The workers contend that while they are employed by one of the largest public sector undertakings in the country, they are being sorely exploited. They work 12 hours a day but are paid only for the standard eight hours. They are permitted only two days of leave a month, which means they work two Sundays every month. Wages are frequently delayed, fraud is perpetrated in the name of Provident Fund contributions, and workers are denied even basic facilities such as toilets at the workplace.
The administration, management, and contractors have, according to a statement released by the Mazdoor Adhikar Sangharsh Abhiyan, all retreated and issued statements. The workers say the assurances they have received so far are vague, and the struggle will continue until their demands are met.
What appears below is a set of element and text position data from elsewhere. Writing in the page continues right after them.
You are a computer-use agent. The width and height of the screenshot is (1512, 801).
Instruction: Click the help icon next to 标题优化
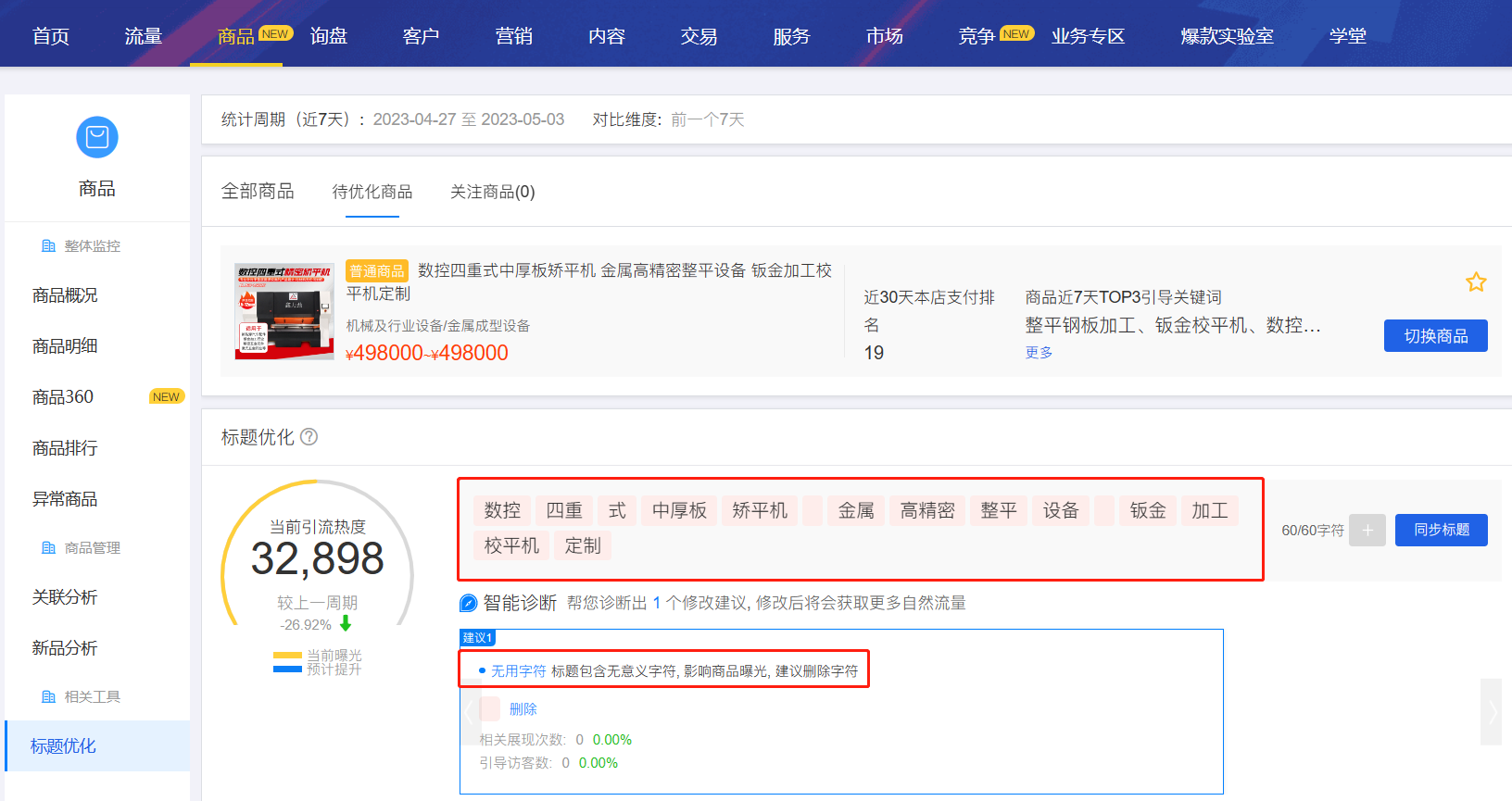(x=309, y=437)
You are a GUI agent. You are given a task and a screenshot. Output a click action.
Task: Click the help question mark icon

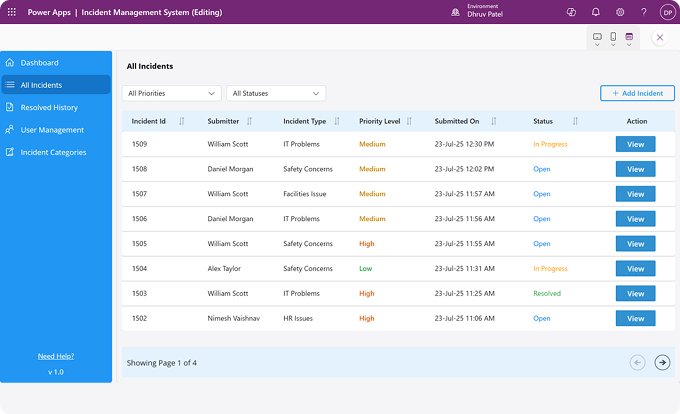643,12
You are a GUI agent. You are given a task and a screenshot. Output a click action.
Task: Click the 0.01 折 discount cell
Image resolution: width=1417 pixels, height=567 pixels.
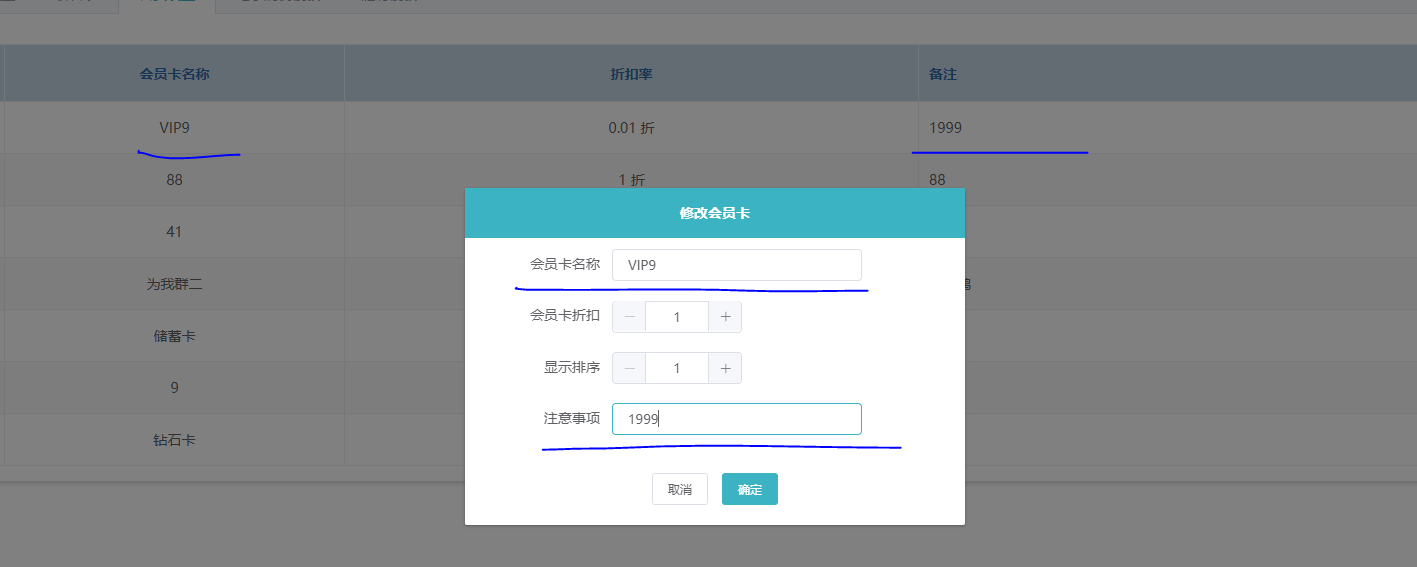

A fact-finding team that arrived at the site on February 24 was told that the immediate trigger for the strike was the death of two workers in an accident at the refinery two days earlier. A third worker survived but had to have his leg amputated. Workers who had long endured exploitation were further incensed by the insensitivity shown by management and contractors in the wake of the accident.
Jammers have been installed to block internet access among the protesters, making images of the strike difficult to obtain. Little information has reached the outside world, and news has barely spread beyond the refinery gates. The fact-finding team noted that an FIR has been registered against 2,500 unidentified workers, while no proceedings have been initiated against management or contractors despite the negligence that caused the accident.
The IOC refinery at Panipat has been operational since 1998 and currently employs over 50,000 workers across various units. The fact-finding team describes it as among the largest integrated refineries in South Asia. Nearly all of the workers are on contractual arrangements with no permanent employment. Contractual work has become the norm not only in the private sector but within the government sector as well, leaving workers with little security and few benefits — conditions under which exploitation intensifies and basic rights are routinely ignored.
The new labour codes that came into effect in November 2025 have made the contract system even more perilous for workers, extending the "fixed-term employment" category across all sectors. In one stroke, the government has effectively dismantled the foundational rights of workers: the eight-hour workday, provident fund protections, and overtime rules. The right to organize and unionize has been curtailed and treated as tantamount to a crime. Panipat may be an early sign of wider worker unrest — one that could spread and intensify as conditions of work come to resemble those of an earlier, darker era.
The demands of the striking workers at the IOCL Refinery in Panipat include strict enforcement of the eight-hour shift; payment of wages between the 1st and 7th of each month, with the full amount due upon completion of 240 days of work; wages paid according to the company's Board Rate with Provident Fund amounts deposited equally and regularly; full company responsibility and proper compensation in the event of a workplace accident; the immediate release of fellow workers detained from the K.K.S. area; overtime paid at double the rate; observance of all national holidays; a fixed monthly duty of 26 working days; and proper toilet facilities and clean drinking water at the workplace.